In the records below, begin at the line containing "Go to the Home breadcrumb link" and end at the line containing "Task: Click the 'This"; quote every line in that span exactly, including both boundary lines, and no others.

-- Dataset items --
▽
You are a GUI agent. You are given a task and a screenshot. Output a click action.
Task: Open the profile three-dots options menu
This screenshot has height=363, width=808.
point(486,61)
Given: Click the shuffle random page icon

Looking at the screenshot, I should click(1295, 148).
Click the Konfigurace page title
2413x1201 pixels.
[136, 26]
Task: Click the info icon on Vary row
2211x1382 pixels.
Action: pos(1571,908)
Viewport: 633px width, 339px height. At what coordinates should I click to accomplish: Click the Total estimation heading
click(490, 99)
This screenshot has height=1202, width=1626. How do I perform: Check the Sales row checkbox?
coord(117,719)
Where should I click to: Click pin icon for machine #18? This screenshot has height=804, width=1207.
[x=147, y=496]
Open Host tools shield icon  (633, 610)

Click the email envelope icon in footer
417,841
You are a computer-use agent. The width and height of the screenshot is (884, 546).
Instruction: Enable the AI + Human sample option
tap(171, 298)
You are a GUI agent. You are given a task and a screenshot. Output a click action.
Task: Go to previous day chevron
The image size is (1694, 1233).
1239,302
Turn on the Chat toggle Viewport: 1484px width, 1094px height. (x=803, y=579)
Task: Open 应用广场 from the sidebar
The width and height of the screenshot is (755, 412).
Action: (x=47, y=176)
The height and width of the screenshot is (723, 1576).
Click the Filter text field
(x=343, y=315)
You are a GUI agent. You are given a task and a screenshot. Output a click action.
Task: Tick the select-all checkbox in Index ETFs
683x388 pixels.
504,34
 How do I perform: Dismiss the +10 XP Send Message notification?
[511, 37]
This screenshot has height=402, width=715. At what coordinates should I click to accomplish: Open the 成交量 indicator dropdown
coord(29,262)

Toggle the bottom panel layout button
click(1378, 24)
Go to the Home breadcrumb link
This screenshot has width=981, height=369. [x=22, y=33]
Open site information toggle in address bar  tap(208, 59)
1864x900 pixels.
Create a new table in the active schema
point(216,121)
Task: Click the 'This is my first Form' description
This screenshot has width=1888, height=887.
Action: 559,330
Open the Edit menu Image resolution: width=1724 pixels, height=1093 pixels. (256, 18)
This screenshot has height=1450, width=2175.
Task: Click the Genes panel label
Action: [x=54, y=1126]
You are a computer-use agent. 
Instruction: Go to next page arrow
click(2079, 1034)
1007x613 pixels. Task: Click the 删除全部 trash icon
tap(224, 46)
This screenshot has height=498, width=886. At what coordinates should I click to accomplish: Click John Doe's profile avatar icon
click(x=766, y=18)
△
-- Response area --
Go to the Home breadcrumb link
This screenshot has width=981, height=369. [x=22, y=33]
Open site information toggle in address bar  tap(208, 59)
1864x900 pixels.
Create a new table in the active schema
point(216,121)
Task: Click the 'This is my first Form' description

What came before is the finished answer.